In my last post, I described the disconnect between development and growth, and how that is reflected in the world's economic order between the developed, or 'growing' world, and the 'developing' world. 

Though I take a critical view, 'sustainable development' per se is not a bad thing, but the picture that emerges from this disconnect is that, often, development becomes a strategy of containment or mitigation. In practice, what we call 'development' in a charity context is often to mitigate the negative effects of economic development.

When tribes have been dispossessed of their truly sustainable lives, and pulled into developed urban chaos where poverty and wealth exist in ways that never did before, they need this form of ‘sustainable’ development. There is little reason why, having lived the same kind of life for countless centuries, they might need anything else.

Let me be clear that I am not trying to romanticise tribal life. These are hard people, living hard lives. I do not at all begrudge them access to facilities and institutions if they want them. My issue is with the practised belief that they must want these things, whether they realise it or not. 

Post tribal

I’ve seen streets of typical post-tribal African towns. Empty sachets of sugar cane spirits flake and crumble in the red dust. Old men, still in their traditional shuka cloaks sit beneath a tree drinking all day, receiving handouts from the local NGO. Meanwhile a group of well-intentioned young people build a water pipeline for them – a great way to fix a formerly itinerant community. I’ve seen it. I’ve done it(1).
Hard folks, hard lives.
The tribe in this example, the Hadzabe, are one of the last hunter-gatherer tribes in Africa. Since the end of traditional empire-based colonialism, when Africa coalesced (more or less) into nation states, the government of Tanzania has been trying to 'fix' these communities, with fairly minimal success. In 1961, a town was built for one of the communities. They moved in and, following their custom, moved on with the game. The government made several more fruitless attempts and gave up until 2007, when they tried an opposite approach, attempting to lease massive tracts of their traditional hunting grounds as a safari reserve for a company based in the UAE(2). After a huge international outcry, the Tanzanians reneged on the deal(3).
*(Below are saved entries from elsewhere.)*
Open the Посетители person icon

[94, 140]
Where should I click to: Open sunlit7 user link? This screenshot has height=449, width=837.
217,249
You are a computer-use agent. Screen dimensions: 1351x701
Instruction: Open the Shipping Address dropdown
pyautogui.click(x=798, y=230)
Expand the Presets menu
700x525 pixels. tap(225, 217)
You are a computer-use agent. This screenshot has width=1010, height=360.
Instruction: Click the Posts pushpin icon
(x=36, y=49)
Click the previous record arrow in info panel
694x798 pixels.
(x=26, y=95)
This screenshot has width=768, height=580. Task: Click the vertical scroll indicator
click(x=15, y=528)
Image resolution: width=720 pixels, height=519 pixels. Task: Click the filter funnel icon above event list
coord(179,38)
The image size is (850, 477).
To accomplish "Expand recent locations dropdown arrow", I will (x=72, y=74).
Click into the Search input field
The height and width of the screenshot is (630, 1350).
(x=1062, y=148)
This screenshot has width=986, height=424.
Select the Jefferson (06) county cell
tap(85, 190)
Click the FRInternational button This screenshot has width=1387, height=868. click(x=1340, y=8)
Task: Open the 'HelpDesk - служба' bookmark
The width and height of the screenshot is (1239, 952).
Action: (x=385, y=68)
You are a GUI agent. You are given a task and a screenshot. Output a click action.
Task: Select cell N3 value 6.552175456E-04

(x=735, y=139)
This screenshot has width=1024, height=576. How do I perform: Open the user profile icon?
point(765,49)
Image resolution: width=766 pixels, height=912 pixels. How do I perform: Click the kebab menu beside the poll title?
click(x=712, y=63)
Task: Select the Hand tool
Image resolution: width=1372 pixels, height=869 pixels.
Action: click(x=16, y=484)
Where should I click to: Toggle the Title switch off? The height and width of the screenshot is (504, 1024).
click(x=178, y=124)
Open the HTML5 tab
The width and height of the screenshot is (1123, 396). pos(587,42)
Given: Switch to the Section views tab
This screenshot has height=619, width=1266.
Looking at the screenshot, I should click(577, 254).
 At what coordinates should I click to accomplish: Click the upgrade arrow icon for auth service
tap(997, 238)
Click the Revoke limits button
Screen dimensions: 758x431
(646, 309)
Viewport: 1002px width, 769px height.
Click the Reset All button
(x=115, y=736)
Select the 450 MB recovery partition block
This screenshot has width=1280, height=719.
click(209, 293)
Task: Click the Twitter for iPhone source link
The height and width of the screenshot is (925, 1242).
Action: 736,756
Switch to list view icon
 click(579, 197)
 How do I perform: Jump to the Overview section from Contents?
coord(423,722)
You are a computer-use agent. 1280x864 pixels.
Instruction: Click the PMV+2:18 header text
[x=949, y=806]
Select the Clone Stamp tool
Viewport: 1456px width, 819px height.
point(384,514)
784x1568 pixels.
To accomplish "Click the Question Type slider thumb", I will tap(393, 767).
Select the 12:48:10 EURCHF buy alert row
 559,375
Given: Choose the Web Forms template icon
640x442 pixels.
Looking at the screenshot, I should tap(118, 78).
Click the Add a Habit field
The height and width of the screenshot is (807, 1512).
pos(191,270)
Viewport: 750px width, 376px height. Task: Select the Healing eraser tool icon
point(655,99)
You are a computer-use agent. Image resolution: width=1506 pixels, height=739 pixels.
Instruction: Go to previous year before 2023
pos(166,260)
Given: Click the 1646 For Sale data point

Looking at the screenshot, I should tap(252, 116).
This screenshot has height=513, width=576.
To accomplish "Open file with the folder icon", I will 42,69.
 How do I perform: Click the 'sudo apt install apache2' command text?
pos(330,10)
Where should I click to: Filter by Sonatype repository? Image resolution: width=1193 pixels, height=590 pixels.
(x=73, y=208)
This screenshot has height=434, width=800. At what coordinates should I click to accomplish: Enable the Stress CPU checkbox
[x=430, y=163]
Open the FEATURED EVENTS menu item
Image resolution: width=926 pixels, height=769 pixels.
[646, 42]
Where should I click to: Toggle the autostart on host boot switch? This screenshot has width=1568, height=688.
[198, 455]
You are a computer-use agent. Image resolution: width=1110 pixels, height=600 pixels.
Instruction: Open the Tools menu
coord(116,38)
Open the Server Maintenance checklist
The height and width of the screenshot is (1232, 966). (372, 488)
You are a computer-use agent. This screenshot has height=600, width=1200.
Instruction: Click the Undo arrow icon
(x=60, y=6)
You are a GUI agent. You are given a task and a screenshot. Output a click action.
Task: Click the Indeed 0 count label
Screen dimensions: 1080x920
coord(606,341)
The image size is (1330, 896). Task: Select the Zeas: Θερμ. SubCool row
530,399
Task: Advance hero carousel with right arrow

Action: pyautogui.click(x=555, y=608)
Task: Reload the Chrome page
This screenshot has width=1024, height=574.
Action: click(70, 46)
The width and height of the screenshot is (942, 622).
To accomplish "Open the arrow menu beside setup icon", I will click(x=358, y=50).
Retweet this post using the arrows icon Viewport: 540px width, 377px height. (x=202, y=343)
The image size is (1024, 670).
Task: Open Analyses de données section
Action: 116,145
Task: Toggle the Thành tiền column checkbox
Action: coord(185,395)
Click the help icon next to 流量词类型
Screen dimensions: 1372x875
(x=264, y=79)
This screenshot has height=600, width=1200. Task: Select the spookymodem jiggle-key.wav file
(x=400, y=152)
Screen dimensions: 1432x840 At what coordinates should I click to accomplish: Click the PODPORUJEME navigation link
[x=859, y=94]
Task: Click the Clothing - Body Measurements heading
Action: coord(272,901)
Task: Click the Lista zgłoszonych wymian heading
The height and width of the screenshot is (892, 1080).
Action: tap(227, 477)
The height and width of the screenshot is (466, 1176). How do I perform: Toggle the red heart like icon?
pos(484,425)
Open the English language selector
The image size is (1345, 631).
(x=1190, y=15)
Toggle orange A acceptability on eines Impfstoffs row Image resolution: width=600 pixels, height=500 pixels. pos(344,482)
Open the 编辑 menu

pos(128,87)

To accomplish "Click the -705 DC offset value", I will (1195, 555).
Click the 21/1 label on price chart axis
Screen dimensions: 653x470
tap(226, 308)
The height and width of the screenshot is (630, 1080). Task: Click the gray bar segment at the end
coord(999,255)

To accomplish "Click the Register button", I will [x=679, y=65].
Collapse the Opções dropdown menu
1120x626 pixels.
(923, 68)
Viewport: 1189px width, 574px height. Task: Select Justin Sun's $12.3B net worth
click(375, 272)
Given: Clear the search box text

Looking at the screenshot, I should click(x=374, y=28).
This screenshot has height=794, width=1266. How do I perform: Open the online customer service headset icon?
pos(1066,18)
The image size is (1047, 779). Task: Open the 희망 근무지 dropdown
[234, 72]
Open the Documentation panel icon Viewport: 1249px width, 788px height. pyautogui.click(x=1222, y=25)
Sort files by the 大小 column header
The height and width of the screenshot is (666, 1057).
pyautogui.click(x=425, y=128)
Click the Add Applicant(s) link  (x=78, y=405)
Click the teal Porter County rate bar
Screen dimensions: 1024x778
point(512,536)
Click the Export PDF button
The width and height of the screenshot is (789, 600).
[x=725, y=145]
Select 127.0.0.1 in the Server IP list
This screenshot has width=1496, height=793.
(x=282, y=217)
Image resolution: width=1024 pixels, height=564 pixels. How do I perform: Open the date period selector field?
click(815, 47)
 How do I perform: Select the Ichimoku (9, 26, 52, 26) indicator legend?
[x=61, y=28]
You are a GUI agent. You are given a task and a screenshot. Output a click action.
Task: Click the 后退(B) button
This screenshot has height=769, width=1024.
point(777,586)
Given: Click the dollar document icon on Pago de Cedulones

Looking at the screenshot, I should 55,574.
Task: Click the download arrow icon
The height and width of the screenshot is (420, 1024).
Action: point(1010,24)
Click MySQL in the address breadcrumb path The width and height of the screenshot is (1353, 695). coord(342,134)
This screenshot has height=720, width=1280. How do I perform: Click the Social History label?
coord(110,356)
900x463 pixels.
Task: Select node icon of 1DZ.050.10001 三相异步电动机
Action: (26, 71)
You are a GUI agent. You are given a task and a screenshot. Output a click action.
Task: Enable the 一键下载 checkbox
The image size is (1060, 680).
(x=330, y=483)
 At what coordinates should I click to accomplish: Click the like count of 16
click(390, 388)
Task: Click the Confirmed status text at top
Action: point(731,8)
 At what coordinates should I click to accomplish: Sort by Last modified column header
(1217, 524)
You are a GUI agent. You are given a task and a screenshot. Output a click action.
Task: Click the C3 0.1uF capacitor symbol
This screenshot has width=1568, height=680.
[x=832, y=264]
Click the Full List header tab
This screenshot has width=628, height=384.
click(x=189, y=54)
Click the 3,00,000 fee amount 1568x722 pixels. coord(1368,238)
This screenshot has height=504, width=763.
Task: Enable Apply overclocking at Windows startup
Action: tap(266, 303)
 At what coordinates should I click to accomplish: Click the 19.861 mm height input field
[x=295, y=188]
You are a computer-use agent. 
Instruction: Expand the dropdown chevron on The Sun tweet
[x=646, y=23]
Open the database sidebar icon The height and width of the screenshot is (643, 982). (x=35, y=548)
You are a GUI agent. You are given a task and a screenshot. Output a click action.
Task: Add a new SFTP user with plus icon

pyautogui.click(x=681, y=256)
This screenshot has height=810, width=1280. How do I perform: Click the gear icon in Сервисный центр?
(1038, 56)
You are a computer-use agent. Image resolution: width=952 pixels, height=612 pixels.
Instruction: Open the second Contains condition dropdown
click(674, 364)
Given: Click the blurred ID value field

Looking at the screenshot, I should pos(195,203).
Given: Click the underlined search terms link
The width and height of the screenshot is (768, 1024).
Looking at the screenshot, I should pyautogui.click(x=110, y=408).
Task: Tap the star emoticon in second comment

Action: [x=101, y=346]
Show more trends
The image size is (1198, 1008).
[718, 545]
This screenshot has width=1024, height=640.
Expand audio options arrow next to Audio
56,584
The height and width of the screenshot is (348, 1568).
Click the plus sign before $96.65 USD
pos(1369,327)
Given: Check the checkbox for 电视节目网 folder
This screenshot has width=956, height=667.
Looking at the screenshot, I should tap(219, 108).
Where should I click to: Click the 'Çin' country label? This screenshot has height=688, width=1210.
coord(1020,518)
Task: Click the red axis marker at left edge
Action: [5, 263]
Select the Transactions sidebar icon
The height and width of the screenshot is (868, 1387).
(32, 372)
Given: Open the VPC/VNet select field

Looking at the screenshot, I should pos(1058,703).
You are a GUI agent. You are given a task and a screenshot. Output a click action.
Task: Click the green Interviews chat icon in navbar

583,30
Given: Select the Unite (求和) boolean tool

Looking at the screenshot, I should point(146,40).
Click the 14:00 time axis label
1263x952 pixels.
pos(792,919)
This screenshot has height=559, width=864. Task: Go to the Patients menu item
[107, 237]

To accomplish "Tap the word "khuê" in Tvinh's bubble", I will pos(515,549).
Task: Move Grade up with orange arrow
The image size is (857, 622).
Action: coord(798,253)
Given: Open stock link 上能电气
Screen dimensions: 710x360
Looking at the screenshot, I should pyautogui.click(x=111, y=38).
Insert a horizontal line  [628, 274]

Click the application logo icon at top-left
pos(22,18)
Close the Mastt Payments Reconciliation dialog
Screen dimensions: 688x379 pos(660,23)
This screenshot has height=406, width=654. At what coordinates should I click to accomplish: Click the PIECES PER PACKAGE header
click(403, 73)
Education is an informative example when we look at the interaction of the modern with the traditional. Within Hadza hunter gatherer communities, many young people elect not to go to school, despite it being in some way available. Many young people in these communities are aware of school and what they can get from it, but do not see the ‘gain’ that we presume. Most development workers, myself included, have harnessed huge gains from education – usually up to post-graduate level. We are not even faintly comparing like with like. Exercises of power like formal education are normally viewed as benign at worst, but can play a part in erasing distinctive identities by forcing people to operate within a larger culture than their own.
                                       
To attempt to join a global modernised society would severely disempower members of this kind of community, according to their cultural views of power. The ability to track game, to survive for days on end in the wilderness, to navigate, to fletch arrows, to make and use a bow. This is their empowerment. The only empowerment that we can hope to provide is a strange, warped kind that operates within our metropolitan, modernised sphere of experience and this form of empowerment can only become relevant when this kind of world begins to encroach upon the social and physical environment of these tribes. That is fine in theory, except that this kind of progress works at a different rate than a human life. In the social spaces in which tribal communities live, the difference between the wealthiest and the poorest members is negligible. In a town, a fat man without the first idea of how to catch a Dikdik*, but who knows how to sell a car, might be immeasurably wealthier than the average Hadza*. It is no wonder that when faced with rapid social and physical alienation, that rates of alcoholism, drug-addiction and suicide in post-tribal communities are staggeringly higher than in metropolitan communities. 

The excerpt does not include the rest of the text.